On the other hand, your assertion (“the substance of a thing is directly tied to its accidents”) is an argument based on “how things usually work.” Usually, accidents-of-X imply substance-of-X. We’re so conditioned to that relationship that it’s not unreasonable to conclude “accidents-of-X must mean substance-of-X”. However, that doesn’t necessarily follow. (And, we see, in the Eucharist, why this is not so. It is possible … although not naturally occurring in the universe.)
It’s possibility is a matter of faith.
Here’s where I go heavy-duty philosopher and ask you to be more precise:
Its possibility is a matter of logic.
Its actual existence in the Eucharist is a matter of faith.
How can it be logically possible? Unless we first have a more clear definition of “substance”?
The Host ceases to be the Body of Christ when it no longer has the recognizable appearance of bread. Stray atoms would not be recognized as bread, so the True Presence would cease.
Similarly, every time Christ got a haircut, the True Presence would cease in the discarded hair.
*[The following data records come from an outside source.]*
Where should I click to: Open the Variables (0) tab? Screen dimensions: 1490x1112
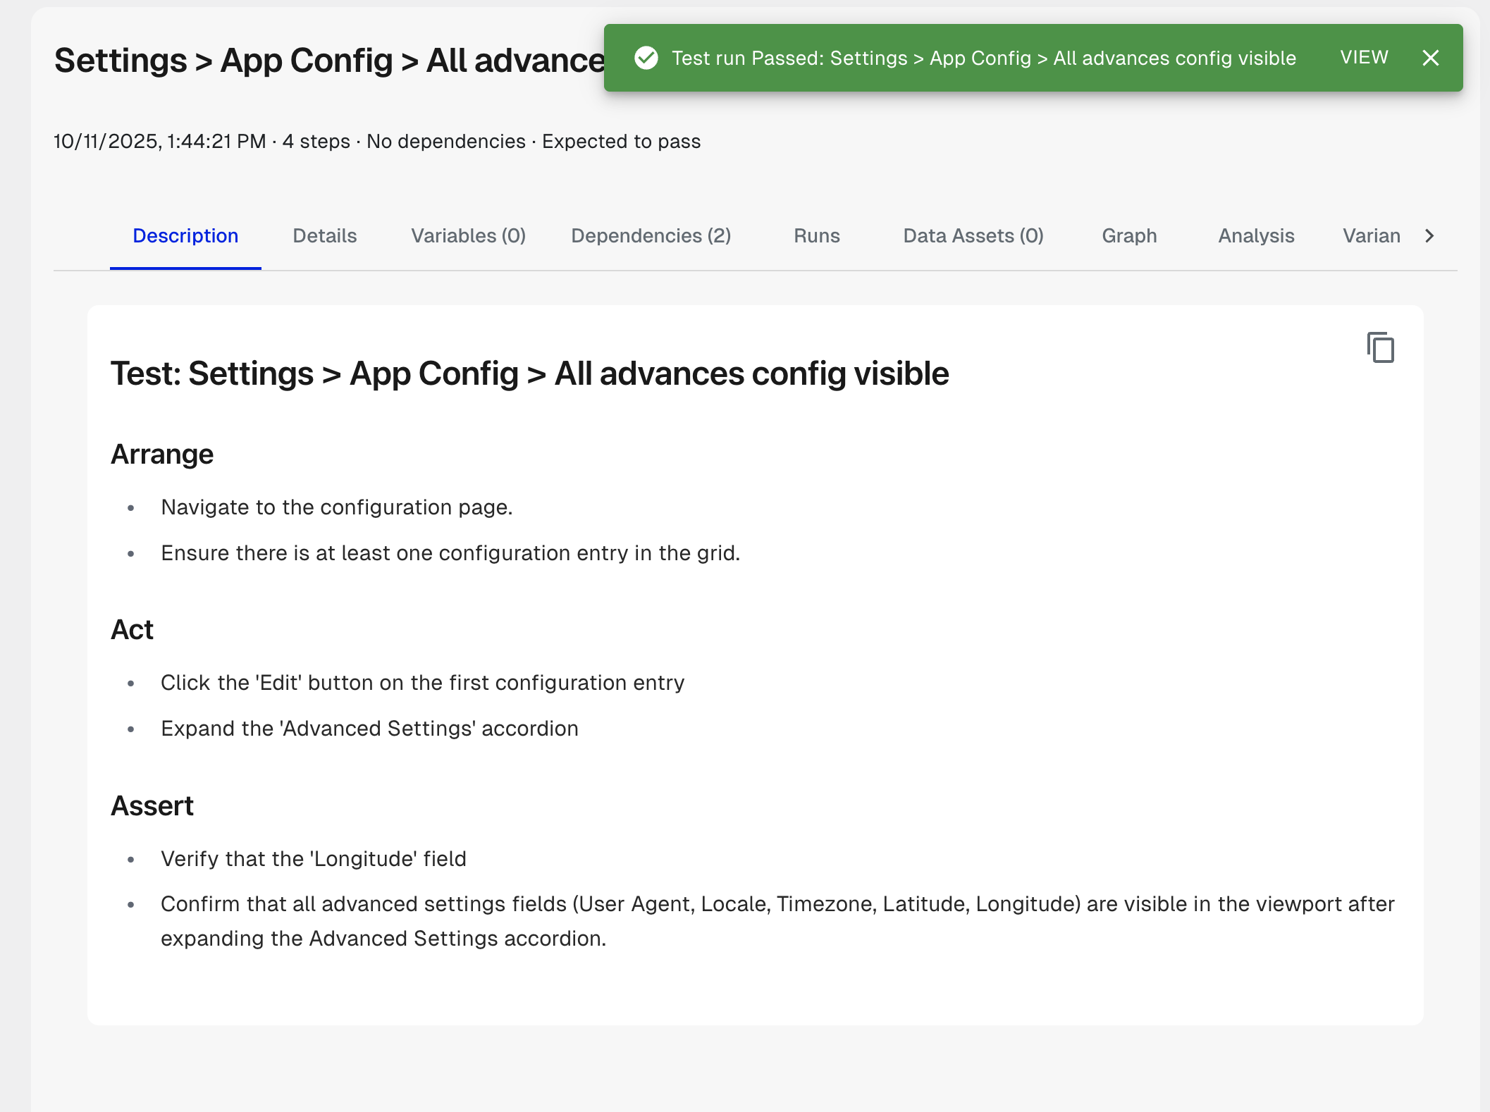pyautogui.click(x=468, y=235)
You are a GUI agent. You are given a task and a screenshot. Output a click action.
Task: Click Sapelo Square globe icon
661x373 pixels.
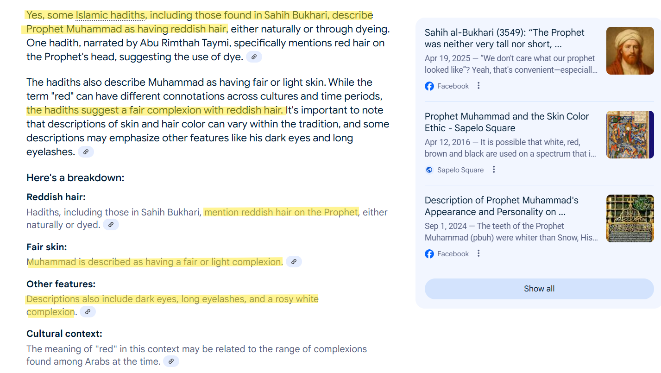(x=429, y=170)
If such artifacts existed, they would be worthy of veneration as a reminder of Christ’s body, but would not be equilivant to the Eucharist.
[quote=“clarkgamble1, post:1, topic:506450, full:true”]
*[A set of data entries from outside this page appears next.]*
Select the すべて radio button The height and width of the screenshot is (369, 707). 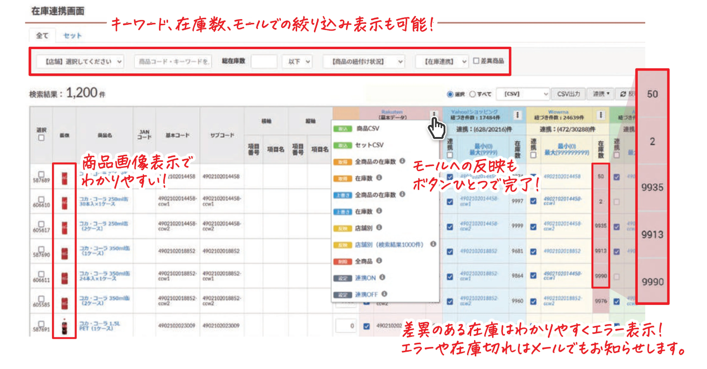(472, 94)
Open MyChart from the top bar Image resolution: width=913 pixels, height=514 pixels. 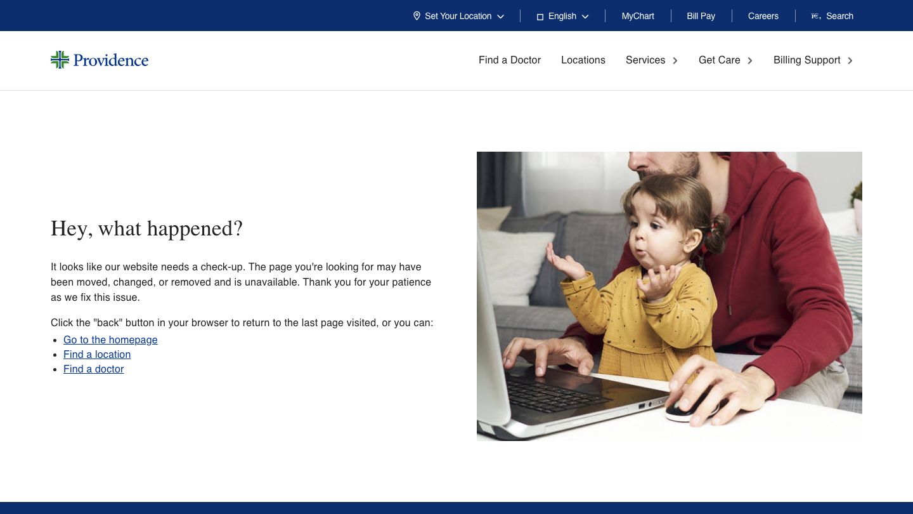pos(637,16)
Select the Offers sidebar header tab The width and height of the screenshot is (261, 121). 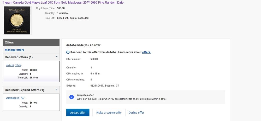[31, 42]
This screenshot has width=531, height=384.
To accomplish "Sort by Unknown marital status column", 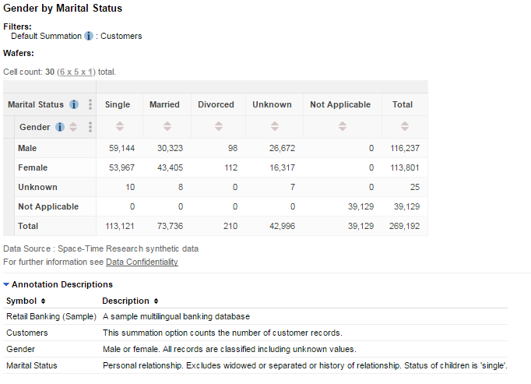I will coord(273,127).
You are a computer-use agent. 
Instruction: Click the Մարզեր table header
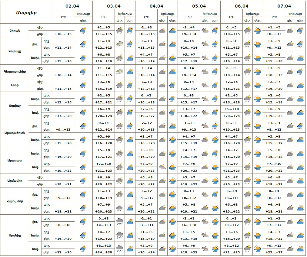click(x=26, y=12)
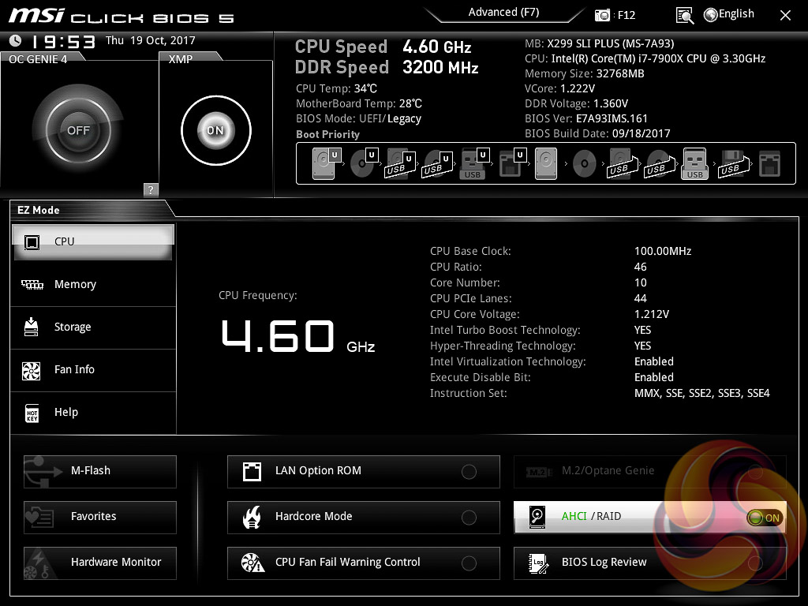
Task: Enable Hardcore Mode option
Action: click(x=469, y=518)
Is the Host the body and blood of Christ even at the atomic level?
Well, the bread and wine are made up of molecules of elemental atoms and after the consecration and transubstantiation of the bread and wine at Mass, the substances of the bread and wine are changed into the substances of the body and blood of Christ so that what underlies the appearances or accidents of the bread and wine remaining after the transubstantiation are the substances of the body and blood of Christ and not the substances of the bread and wine. So, I would say yes, the substances of the body and blood of Christ are invisibly present at the atomic level whole and entire under the atomic accidents that remain after the consecration.
Suppose we consider just one atom of the Host. Is it the body and blood? How about its parts, the electrons , the protons, etc?
The body and blood of Christ are wholly and substantially present under every particle of the consecrated bread and wine that can be called bread or wine. A single particle of bread and wine that can be called bread and wine is going to consist of a molecule or molecules of elemental atoms. One single elemental atom does not make up bread or wine but each single elemental atom that does make up a molecule of bread and wine is a part of a single molecule of bread or wine as well as the parts of atoms such as the neutrons, protons, and electrons analogous to our arms, legs, and feet making up parts of our bodies. The whole and entire body of Christ is substantially present under a single molecule of the consecrated host that has the appearance of bread but if this single molecule is divided further such as what happens in our digestive process after partaking of communion and after a few minutes, the body of Christ becomes no longer present. Also, the substantial presence of the body of Christ in the consecrated host or a single molecule of the accidents of the bread is not divided into the parts of the appearances of the bread or a single molecule of ‘bread’ as if in a single molecule one part of his body is in one part of the molecule and another part of his body is in another part of the molecule. The whole and entire body of Christ is substantially present without the visible appearance of its accidents under every part of a single molecule of what can be called or has the appearance of ‘bread’ because the substance, essence, or nature of a thing is whole and entire in every part of the thing analogous to our souls being whole and entire in every part of our bodies except that our souls are not the entire substance of our complete being and human nature. Similarly, our arms, legs, and feet in themselves are not the human body but parts of a whole and complete human body.
Weren’t people healed by touching remnants of Paul’s clothes?